Crecí en Urdesa rodeado de familias numerosas donde éramos hombres de edades similares que nos adueñábamos de las calles, del cerro, del Estero Salado, sin permiso de los carros de nuestros padres, donde las bicicletas no tenían frenos, peor los carricoches o monopatines con los que bajábamos el cerro de Urdesa, buscando las cuestas más empinadas.
Con los mismos amigos recorríamos los peligros del mar en vacaciones. Nuestra generación de los 70s también fuimos cazadores y pescadores. Éramos inconscientes y libres.

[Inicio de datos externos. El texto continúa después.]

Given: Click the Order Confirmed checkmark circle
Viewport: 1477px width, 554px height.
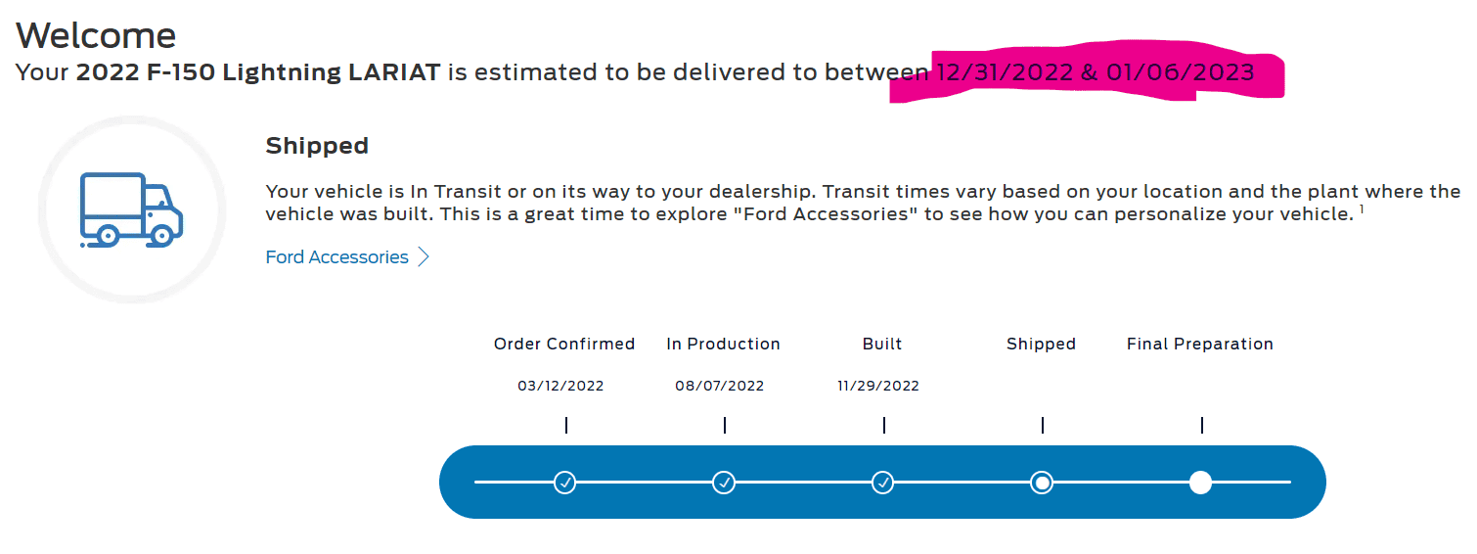Looking at the screenshot, I should tap(564, 483).
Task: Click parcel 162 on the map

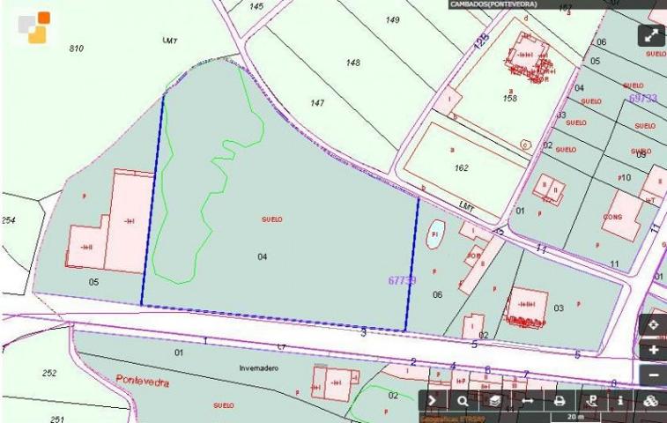Action: tap(463, 165)
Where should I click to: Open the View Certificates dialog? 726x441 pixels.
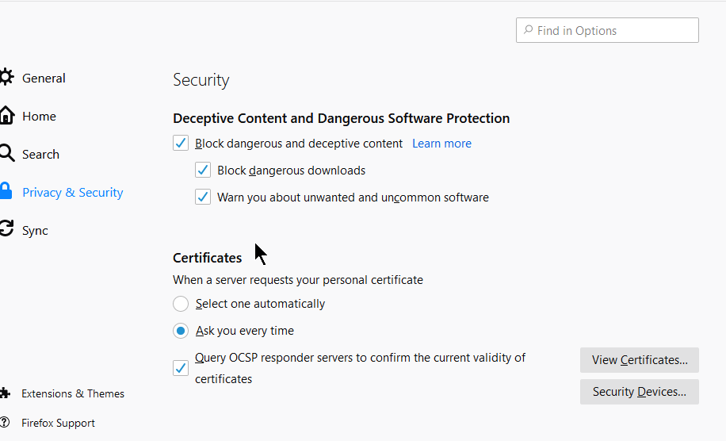[639, 360]
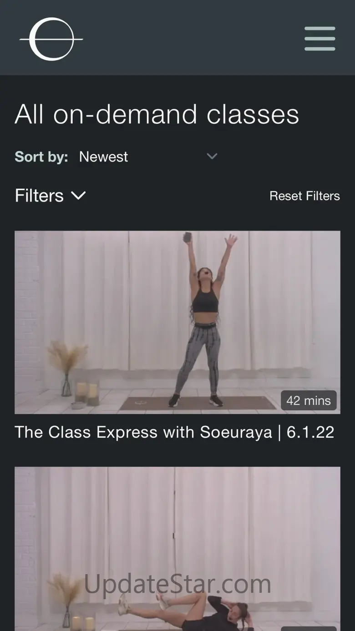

Mientras crecíamos despreocupadamente nuestros padres se preocupaban de forjar nuestros destinos.
A propósito del vocablo “destino”; pudiéramos dar vuelta en su definición por horas y no terminaríamos de entenderlo y menos aún su origen. ¿Cuál es mi destino? Me pregunto, ¿Está escrito mi destino? Vuelvo a preguntar. ¿Qué fuerza exterior hace que el camino sea tu destino? ¿Lo elegiste tú voluntariamente o fue Dios quién decidió tu futuro?
Lo mismo podemos decir de nuestros hijos que se nos van. Igual o más cuestionamientos tendremos sobre la vida de seres que amas tanto. En caso de tus hijos, encargo de Dios, deseas que tengan buen rumbo como profesionales, formen una familia y sean buenos ciudadanos. Que en los posible, estén a tu lado el mayor tiempo para cuidarlos, aconsejarlos, abrazarlos, discutir, enojarnos, reconciliarnos, disfrutar juntos los deportes que nos gustan hasta que los dejas ir y quedas como observador de sus éxitos, caídas, pequeños accidentes, enfermedades, sufrimientos y felicidades amorosas, etc.
Siempre he sido orgulloso de mis cuatro hijos. Dureza en la crianza de tus hijos es demostración de amor.
Lo económico alivia la ruta a la excelencia del ciudadano ideal en lo material, pero no en lo espiritual.
Mis hijos lograron la excelencia porque recibieron valores dentro la familia, del cristianismo donde Jesús introdujo el perdón, la escuela, el colegio, universidad y deportes. Es decir, muchas fuentes que reparten valores para lograr la excelencia como ciudadanos.
Todo lo planificado se derrumba cuando la muerte te sorprende. Confieso que perdí mi mejor amigo y compadre a temprana edad, observando además, que sus padres nunca se recuperaron de la prematura partida; peor aún, cuando años más tarde pierden una hija, hermana de mi compañero de aventuras épicas de mucho riesgo.
Nuestra experiencia nos enseñó a ser padres cuidadosos y detectar los peligros. Pusimos límites a nuestros hijos y los instruimos a ser preventivos; sin embargo, nos enterábamos del fallecimiento tempranero del hijo de algún amigo o conocido y pensábamos que eso no debería ocurrir sea por enfermedad o por accidente. En mi interior, surge una pregunta: ¿Por qué te los tenías que llevar mi Dios? Me cuestioné tantas veces, observando tanto dolor en sus padres y hermanos.
Jamás pensé que la pérdida de un hijo me llegaría a mí. No voy a describir mi dolor, porque no es justo que ustedes lloren por mí. En medio de tanta tristeza, mi consciencia está en paz. Se también que no le fallé a Giancarlo, ni él a nosotros, sus seres queridos, hermanos, abuelos, tíos, primos, enamorada o amigos.
Era un placer para mí abrazarlo y besarlo cada vez que lo veía como si fuera un bebe; por eso, pido a los que son padres nunca dejen su cariño represado y demuestren su amor a sus hijos en toda oportunidad que se presente.
Ahora, Giancarlo es mi ángel protector, de su madre, hermanos, primos y de todos los padres que rezamos por nuestros hijos. Elevo mis plegarias a Dios para que los hijos entierren a sus padres dentro del ciclo natural de la vida y sus destinos no sean interrumpidos a temprana edad.